Episode 223: Why Don’t They Have Someone Sexily Peel off a CPAP? (S24E15 King Of The Moon)
There are strange eps of the longest running primetime drama in TV history, but none come close to matching what happens this week. To say that the last 4 minutes of this Law & Order: Special Victims Unit are unlike any moment in the show's 25+ years of existence would be an obscene understatement. Guest star Bradley Whitford goes for it in ways that you simply are not prepared to see.
Episode 222 - Speaking Of Stereotypes (S17E13 Forty-One Witnesses)

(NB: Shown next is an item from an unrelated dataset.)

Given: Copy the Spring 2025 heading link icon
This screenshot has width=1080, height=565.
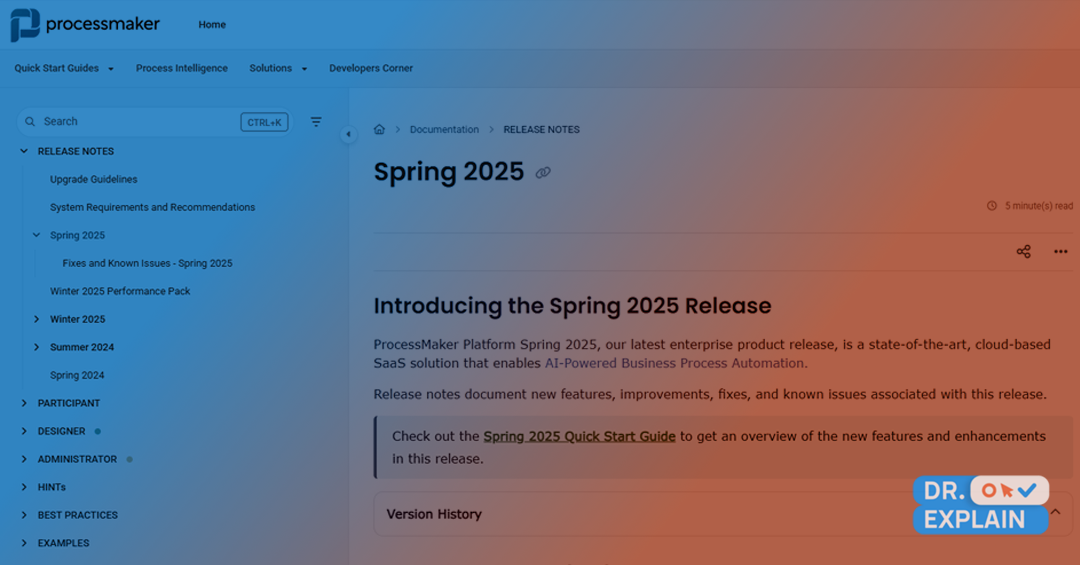Looking at the screenshot, I should coord(543,172).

The rape of a woman just outside her apartment building frays the social fabric of New York, when so many of her neighbors saw something happen, but none of them took action to help or even notify the police. This being a season 17 SVU, one can't help but notice the racism bubbling very close to the surface in the portrayal of the 3 bad teens who assaulted her, and of the urbane Lower Manhattanites who refused to notice a damsel in distress. We, of course, were more interested in which East Village coffeeshops allow the open sale of ketamine inside during business hours, and why Adam never visited during his time there. We also meet a magical drunk man on the witness stand, and a Carisi unlike any we've seen before.
Episode 221: Can Credits Just Roll in Very Slo-Mo? (S20E2 Man Down)
Picking up where we left off in MMB 219, we had a SUPER bad dad who was just found not guilty of ummm, SAing his son to show him what a real man is. The Munchie Boys were left to wonder what fresh hell awaited them upon returning to this foul ground in a second part that seemed unnecessary, and this one did not disappoint in terms of exceeding their already low expectations. There are bad episodes of SVU, and then there's this week's installment, which achieves lows hitherto reached only once before.
Episode 220: Carmy's Cum To Jesus Moment (S11E21 Torch)
For our 220th episode, the Munchies voted and selected a wild Season 11 SVU which sees the unit inexplicably called to investigate an arson leading them first to suspect streaming TV's It Boy, Jeremy Allen White, who is sporting the most disgusting zit makeup ever imagined, before the investigation shifts to a grief-stricken dad. This one marks the first appearance of Sharon Stone as Jo Marlowe, and makes the savvy Munchie wonder if Benson has seamlessly shifted from BenBot to JoLivia in the few episodes since Cabot left for the Congo.
Episode 219: His Pecs Were Unleashed (S20E1 Man Up)
There are bad dads, and then there’s the one played by Dylan Walsh in the two-parter to kick off Season 20 of Law & Order: SVU. Be prepared for some gnarly stuff. Also, be prepared to watch the seasoned detectives on this unit have no idea how to investigate crimes they’ve been investigating for decades. At least we get some pretty hawt Stone action in the cold open…
MMB Movie Club 00: The Heartbreak Kid (1972)
Who loves ya, baby? That's right, the Munchie Boys do. This month we did an entire bonus Movie Club entry for all of our audience, not just the Munchies on Patreon who get one of these a month.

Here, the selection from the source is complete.